Era il 2002. Secondo le ricostruzioni, lo colpì per ben 17 volte con un’arma da punta e taglio, salvo poi dare l’allarme dicendo che qualcuno era entrato nell’abitazione di famiglia mentre lei accompagnava il figlio maggiore a prendere lo scuolabus e aveva ucciso il piccolo.
Gli esperti sono convinti che abbia rimosso tutto. La seconda è ancora reclusa nel carcere di Torino: è stata condannata a 30 anni di reclusione per l’omicidio del figlio di 8 anni Loys Stival, consumatosi a Santa Croce Camerina, in provincia di Ragusa, nel 2014.
Stando a quanto emerso nel corso delle indagini, lo stangolò con delle fascette da elettricista per poi abbandonarne il corpo in un canalone nei pressi del Mulino Vecchio della città. Come Patti ne denunciò la scomparsa: agli inquirenti disse di averlo portato a scuola. Cosa che poi sarebbe risultata essere una bugia.

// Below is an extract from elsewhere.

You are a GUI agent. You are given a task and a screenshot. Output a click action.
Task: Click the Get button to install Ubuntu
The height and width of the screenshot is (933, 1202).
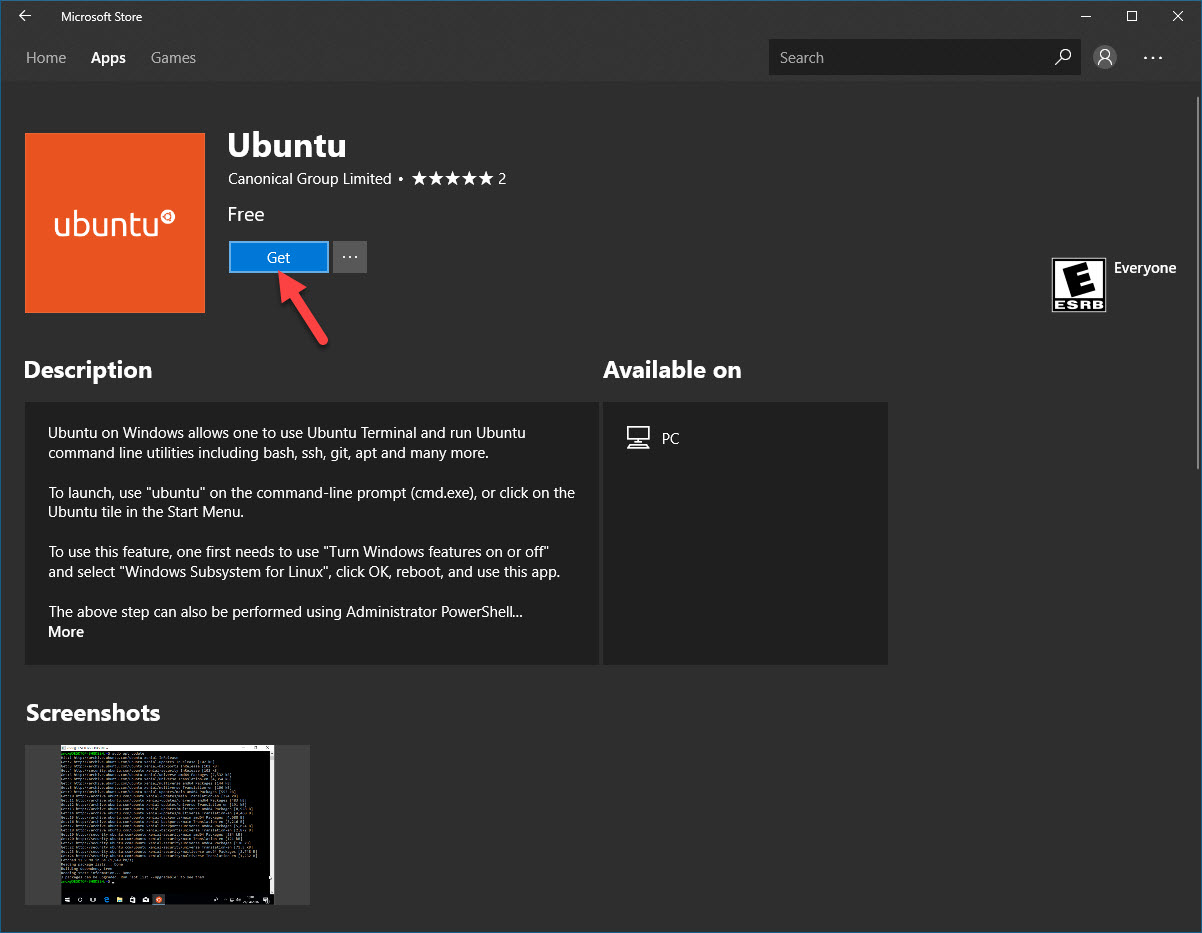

Ammise di essere coinvolta nel delitto un anno dopo il suo arresto. Prima aveva puntato il dito anche contro il suocero, raccontando a tutti che avevano una relazione e che era stato l’uomo ad uccidere il bambino, dopo essersi accorto che li aveva scoperti, vedendoli insieme. Per questo motivo è stata condannata anche per il reato di calunnia.